How Import Is It To Be Good?
Billy Crystal used to have a character during his Saturday Night Live days called Fernando and I guess it was based upon a real person called Fernando Lamas. It is rumored that Billy Crystal came up with the SNL character because the actual Fernando Lamas once said on the Tonight Show, "It is better to look good than to feel good."
It seems like many a PMO have a similar attitude with a small twist, "It is better to look good than to be good." This is a shame, what a missed opportunity! The PMO can be a great wing man for organizations to get more out of strengths, mitigate risks associated with weak areas and execute a series of endeavors to achieve long term strategic goals.

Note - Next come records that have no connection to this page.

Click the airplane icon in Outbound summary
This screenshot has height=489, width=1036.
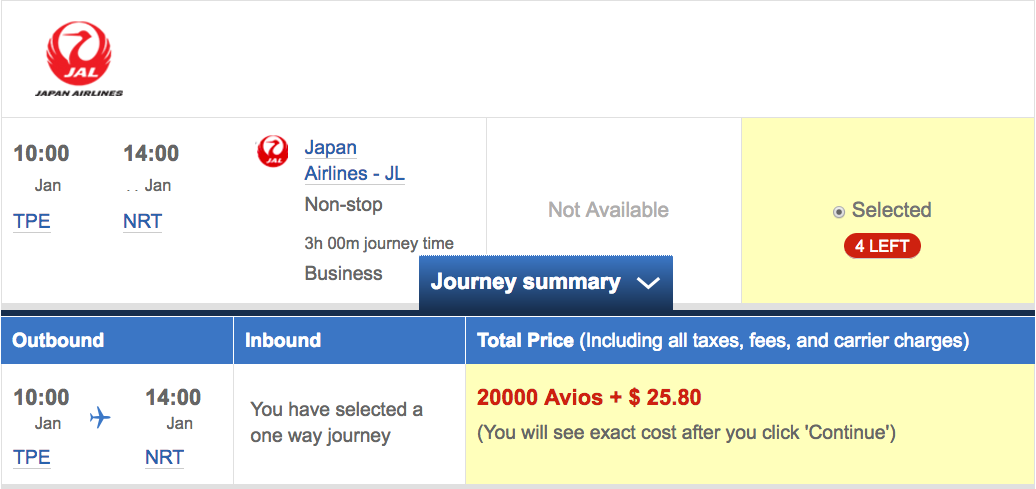point(100,417)
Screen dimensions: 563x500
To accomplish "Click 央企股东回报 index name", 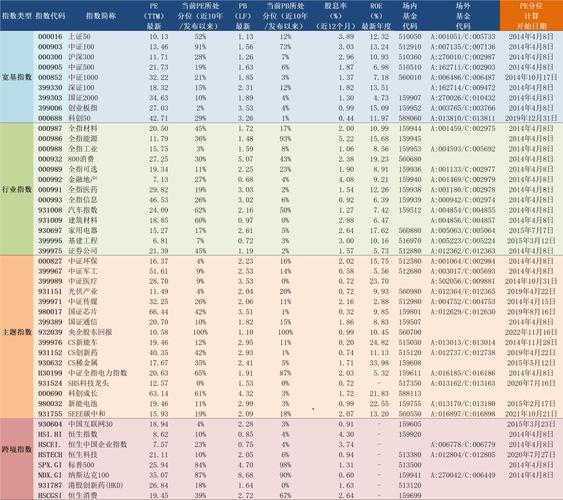I will point(90,332).
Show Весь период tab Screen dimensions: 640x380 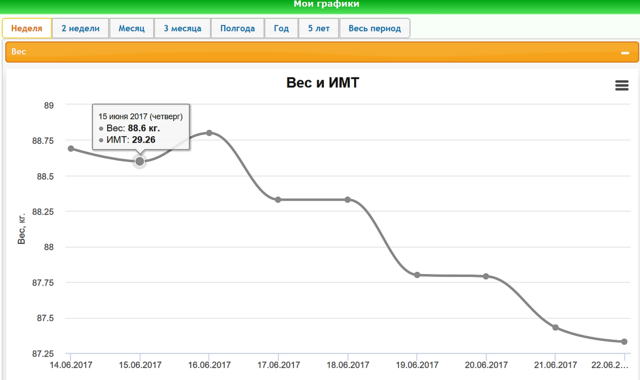(x=375, y=28)
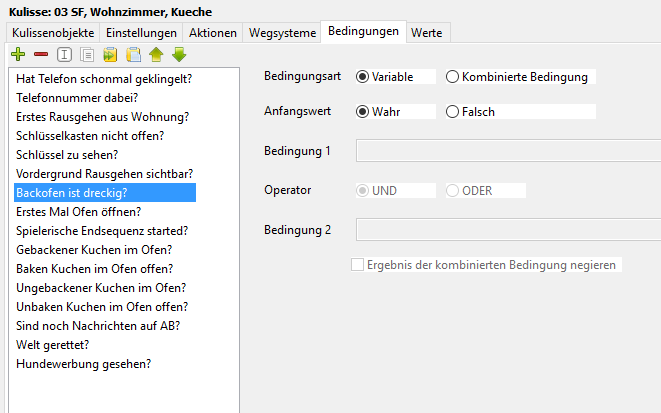
Task: Select the Kombinierte Bedingung radio button
Action: (452, 77)
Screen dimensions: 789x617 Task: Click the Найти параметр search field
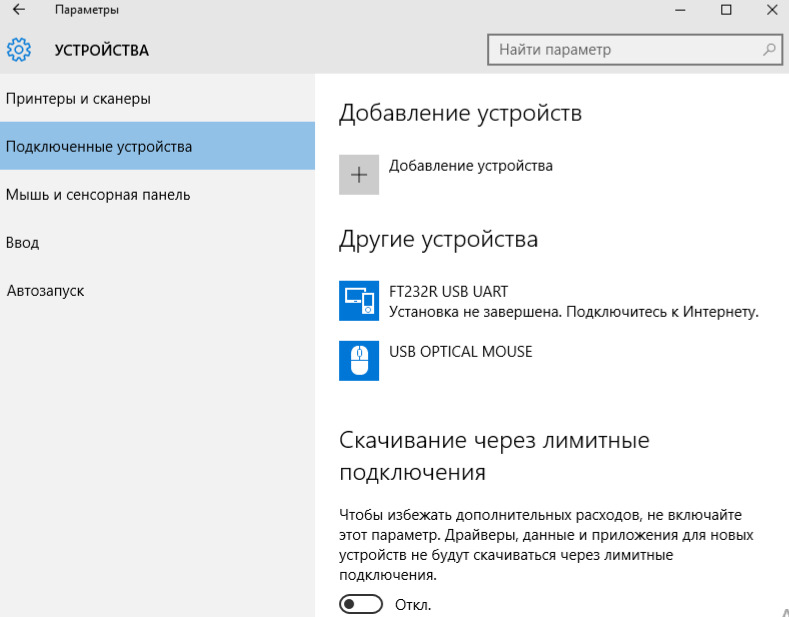tap(635, 49)
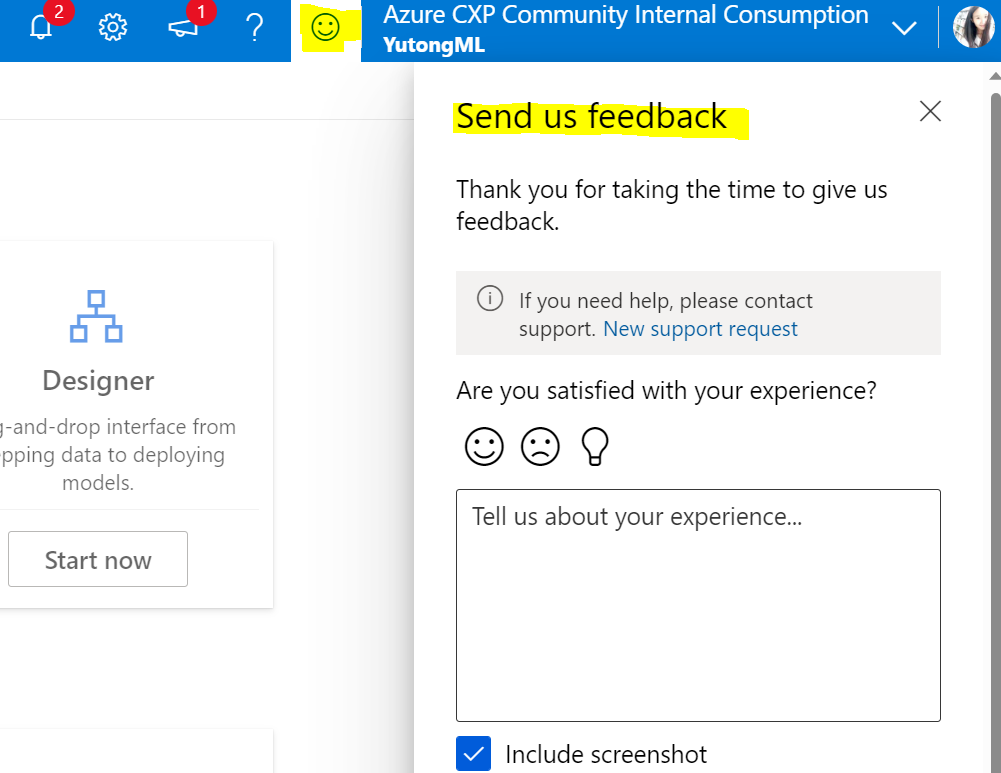Screen dimensions: 1001x773
Task: Select the satisfied smiley face rating
Action: coord(484,446)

Strategy, It Isn't Just A Word To Use For Wish Lists
I am amazed by how many strategic plans I've seen that have very little actual strategy within them. They simply have flowery narratives about opportunities, opportunities and yet more opportunities. You cannot actual tell what the organization wants to focus upon because it never actually says what opportunities it WILL NOT pursue. This is called selling the sizzle and not the steak and it can put the PMO in a bad position.
If the organization doesn't have a strong strategy aligned to PMO endeavors, the PMO is going to underperform to its potential value. This is because the PMO will float from addressing one disjointed project request to the next and never build any actual momentum in making something great. To achieve greatness, the organization needs to successfully chain a set of compatible projects so that the end result is greater than the sum of each individual success.
So What Can Be Done?
Well, this is a potential area in which the business analyst can add significant value. The PMO can empower the business analyst to review opportunities, do an overall market analysis and provide a recommendation of projects that could lead to a core strategic objective. PMO leadership can begin to sell the overall strategy to leadership and continue to refine their approach. Current projects that have touch points to the larger strategy could be tweaked in order to compliment each other.
This course of action would not be easy but the defined goals can be achieved through careful planning, effective measurements, monitored execution and cross functional collaboration. At least, that seems to make sense to me and I’m certainly open to your thoughts and opinions!